Additionally, FlightTrackAI includes the Max Age parameter, determining how many frames a detection remains in the tracking system if undetected for a certain number of frames. This parameter is essential for accurate tracking over time, preventing the system from retaining outdated or incorrect information. The last parameter is the Filtration parameter, which is crucial as it helps eliminate identities with short durations. This parameter is essential for excluding identities resulting from reflections on plexiglass surfaces, ensuring more precise and clean final results. By default, its value is set to 5, meaning that if an identity appears for less than 5% of total frames, it will be removed from the final results.
After setting these parameters, the input folder containing the videos can be selected by clicking on the "Select Folder" button. Selecting the input folder will automatically start the processing. After processing each video, the FlightTrackAI software generates a subfolder within the 'Results' directory located inside the input folder, named after the respective video in the input folder.
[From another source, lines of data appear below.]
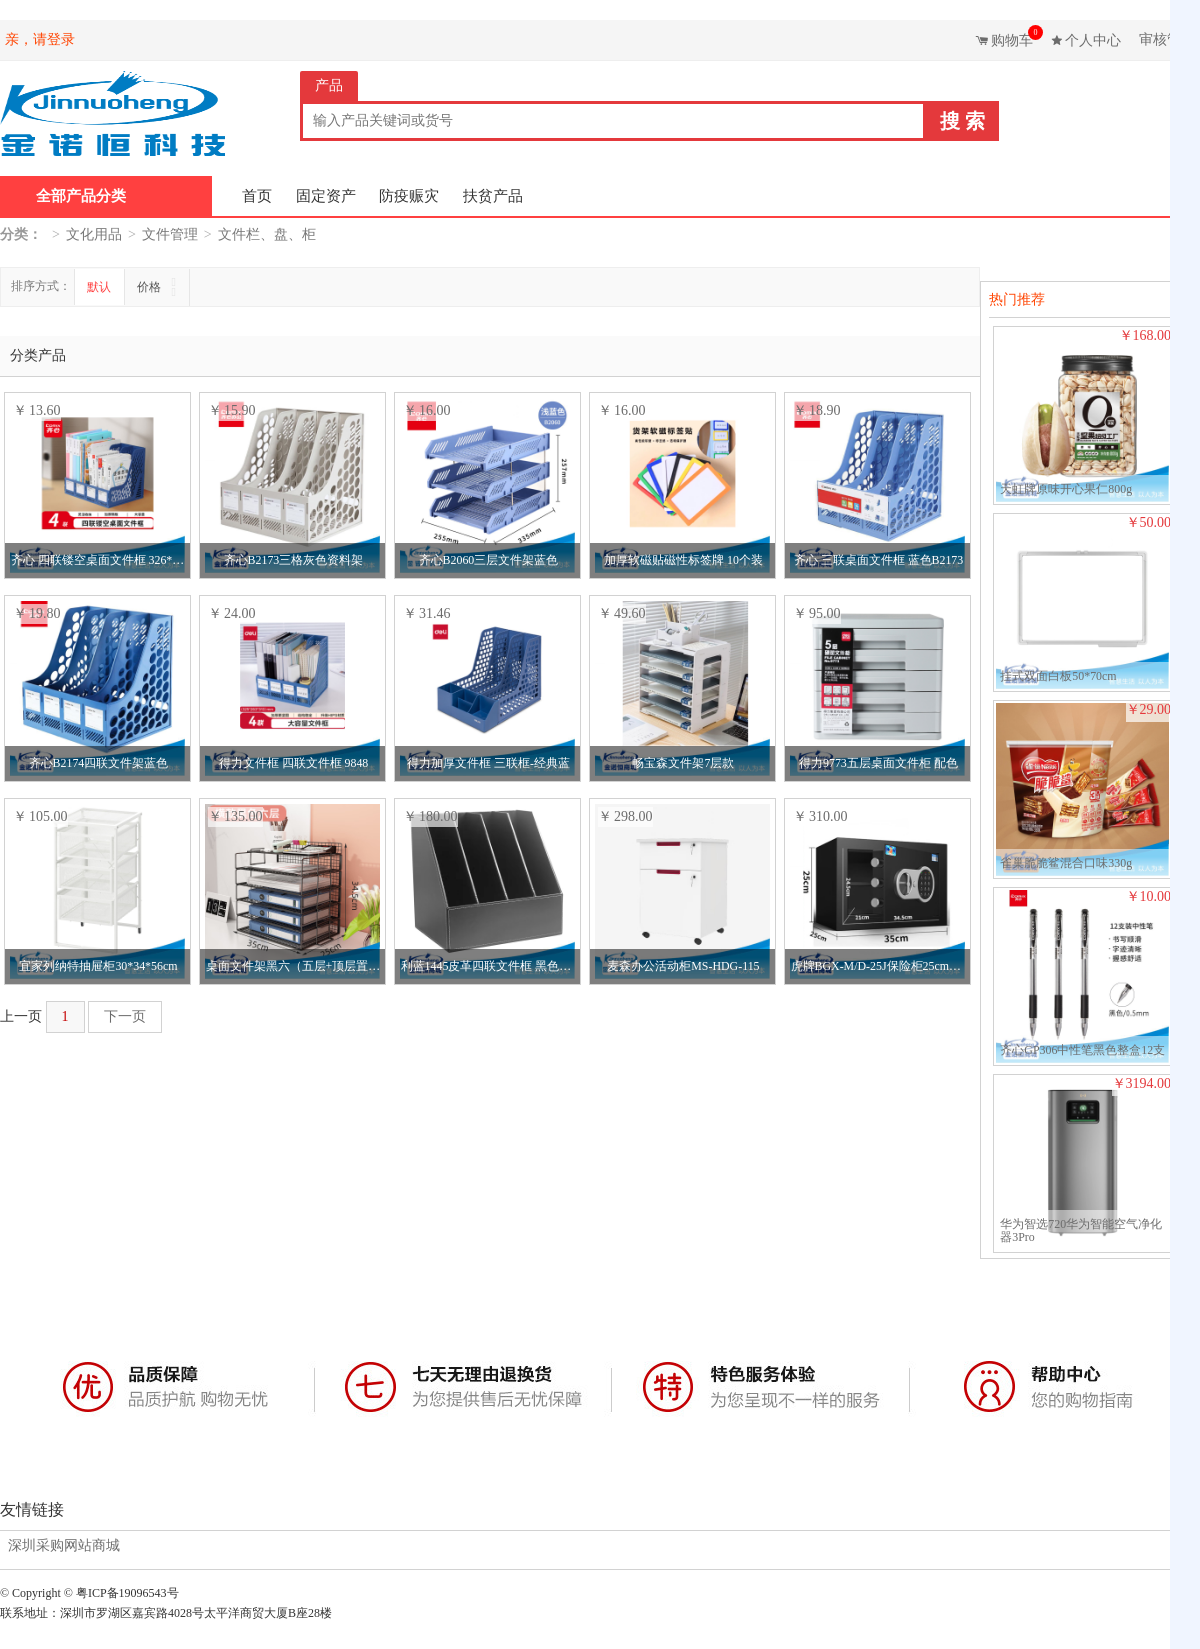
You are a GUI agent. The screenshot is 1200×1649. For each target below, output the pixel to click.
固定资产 (326, 196)
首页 (257, 196)
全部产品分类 (81, 196)
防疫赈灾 (409, 196)
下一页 (125, 1016)
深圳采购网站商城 (64, 1546)
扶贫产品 (493, 196)
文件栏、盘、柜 (267, 234)
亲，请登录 (40, 39)
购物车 (1014, 36)
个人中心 (1093, 40)
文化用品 (94, 234)
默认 (99, 287)
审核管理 (1167, 39)
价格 (150, 287)
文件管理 (170, 234)
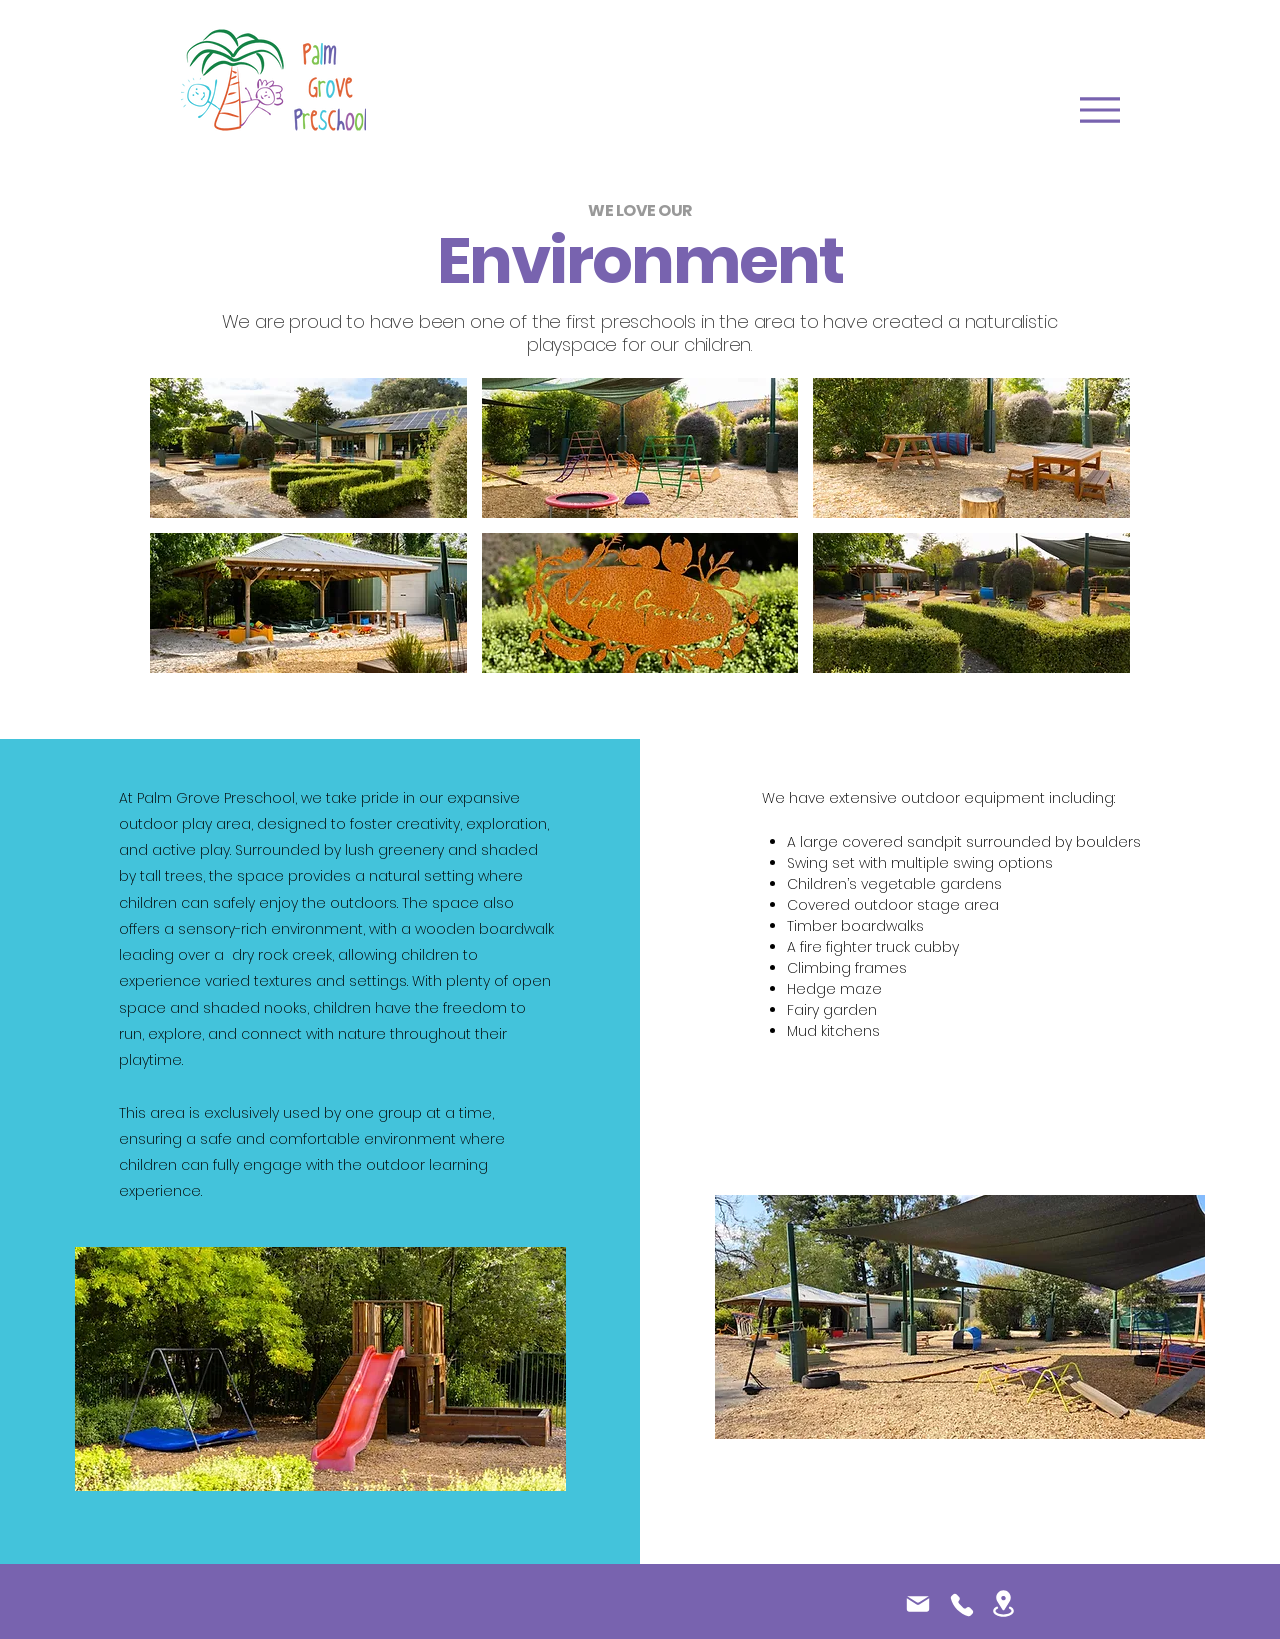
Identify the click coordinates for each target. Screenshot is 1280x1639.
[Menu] (1099, 109)
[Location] (1003, 1604)
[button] (308, 448)
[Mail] (918, 1604)
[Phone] (961, 1605)
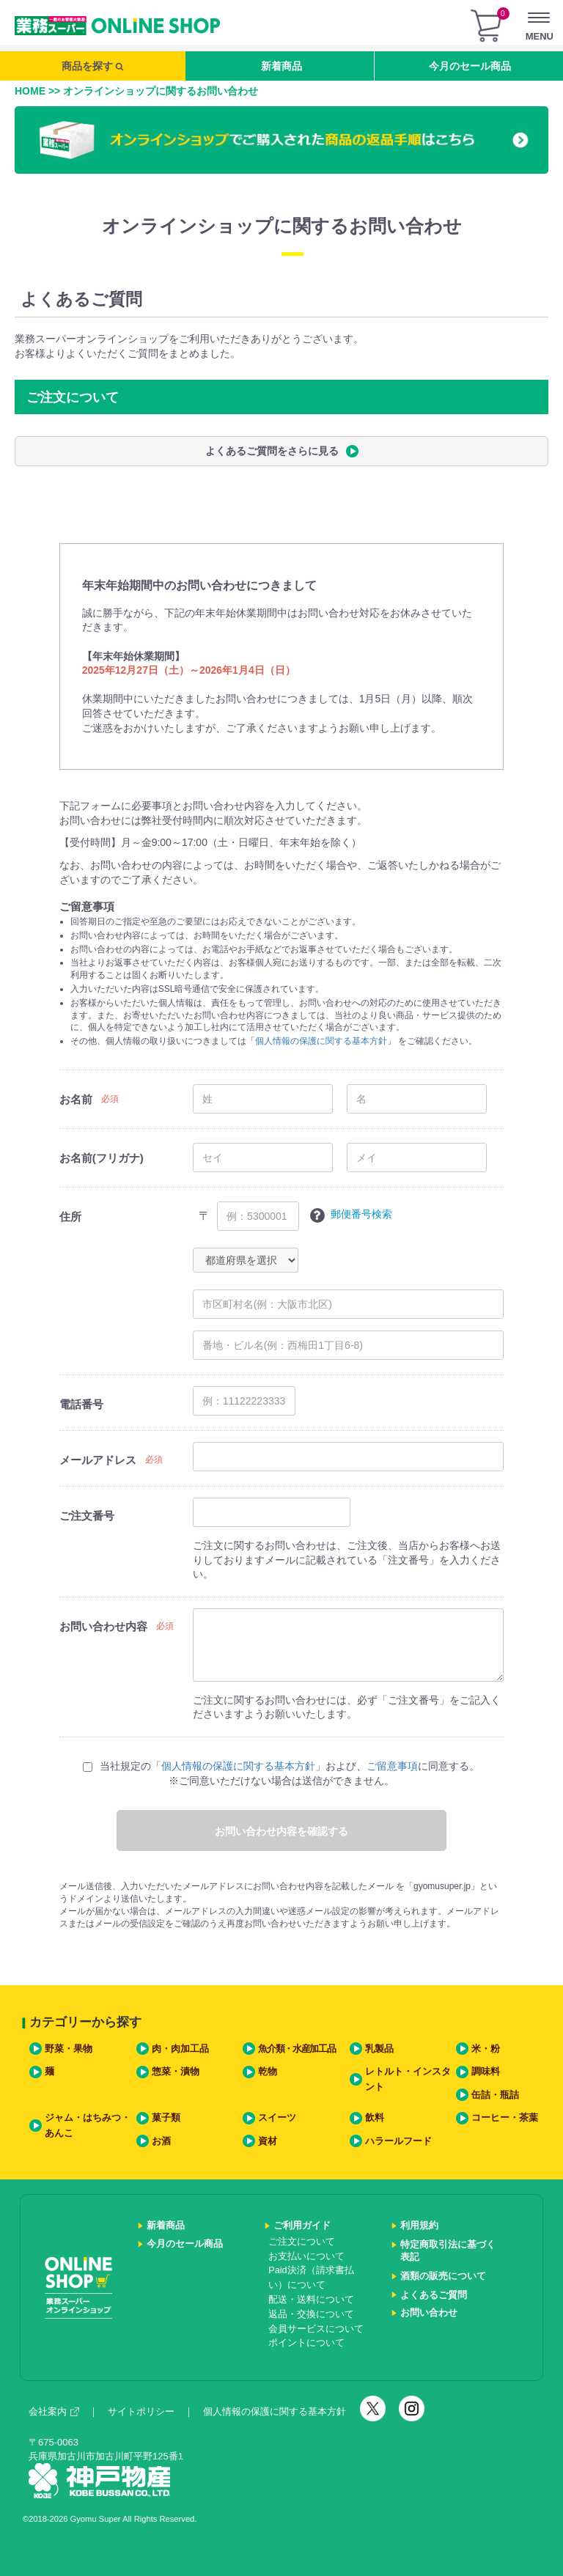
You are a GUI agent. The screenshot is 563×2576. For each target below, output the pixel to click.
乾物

This subfolder stores processed video and information about the positions of mosquito axes and the trajectories before and after interpolation. Besides saving the output results in the 'Results' folder, the FlightTrackAI will also show the unprocessed input and processed output frames in the user interface during processing. The FlightTrackAI allows users to halt the operation at any point by simply pressing the stop button at the bottom. Furthermore, it ensures that any partially processed video is automatically saved along with the information about the positions of mosquito axes and the trajectories before and after interpolation. The FlightTrackAI graphical user interface can be visualised in Fig. 3.